### Task requirements
Edit the lines starting at the one that contains "Given: Click the Appearance palette icon" and continuing through the last line, replacing "Appearance" with "Theme" and keeping everything else the same. Leave the pictures out of your answer.

○ ○ ○ ○ ○ ○ ○

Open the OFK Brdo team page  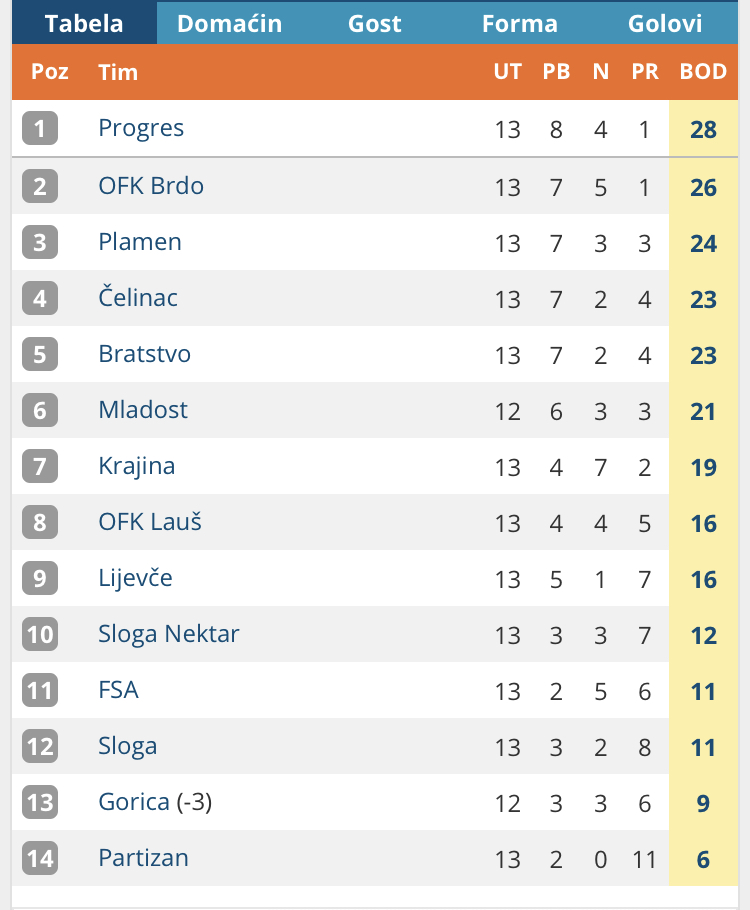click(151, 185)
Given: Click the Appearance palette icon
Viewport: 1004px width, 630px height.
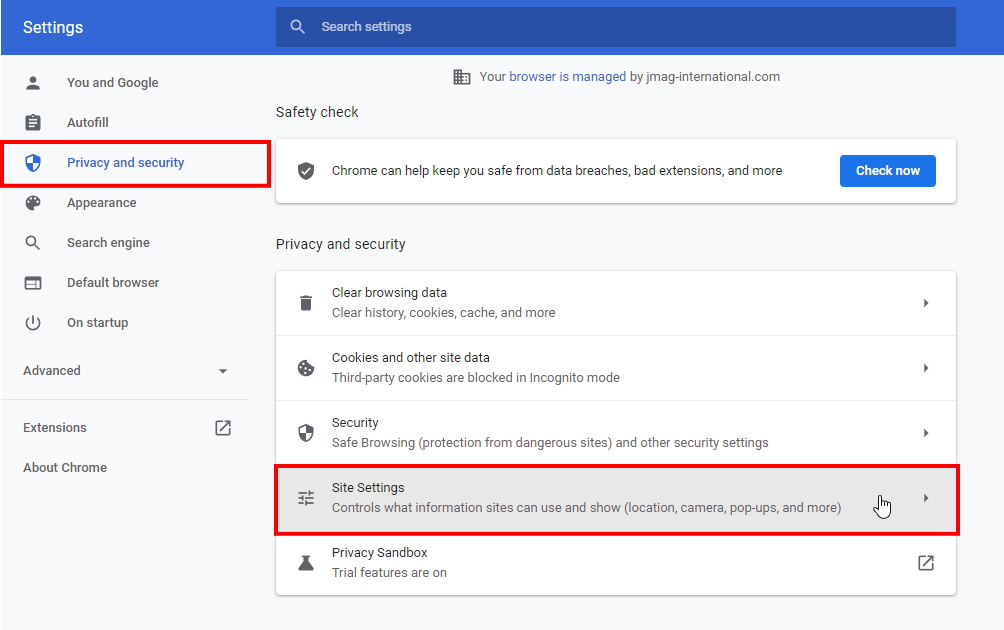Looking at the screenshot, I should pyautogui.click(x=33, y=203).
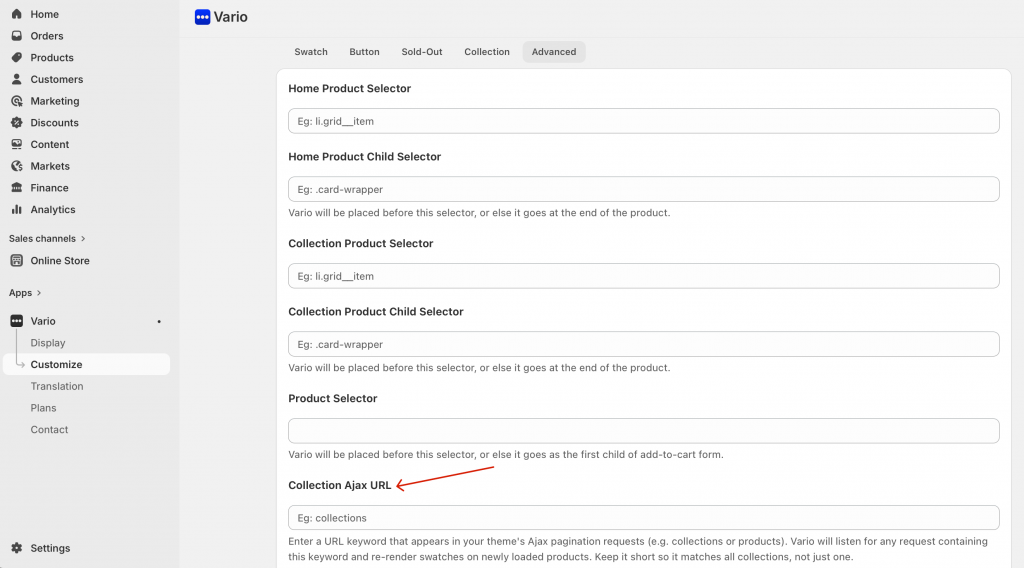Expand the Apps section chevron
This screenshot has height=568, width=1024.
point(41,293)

○ ○ ○ ○ ○ ○ ○

### Solution to this problem
Given: Click the Theme palette icon
Viewport: 1004px width, 630px height.
Looking at the screenshot, I should pyautogui.click(x=33, y=203).
Expand the Apps section chevron
This screenshot has height=568, width=1024.
point(41,293)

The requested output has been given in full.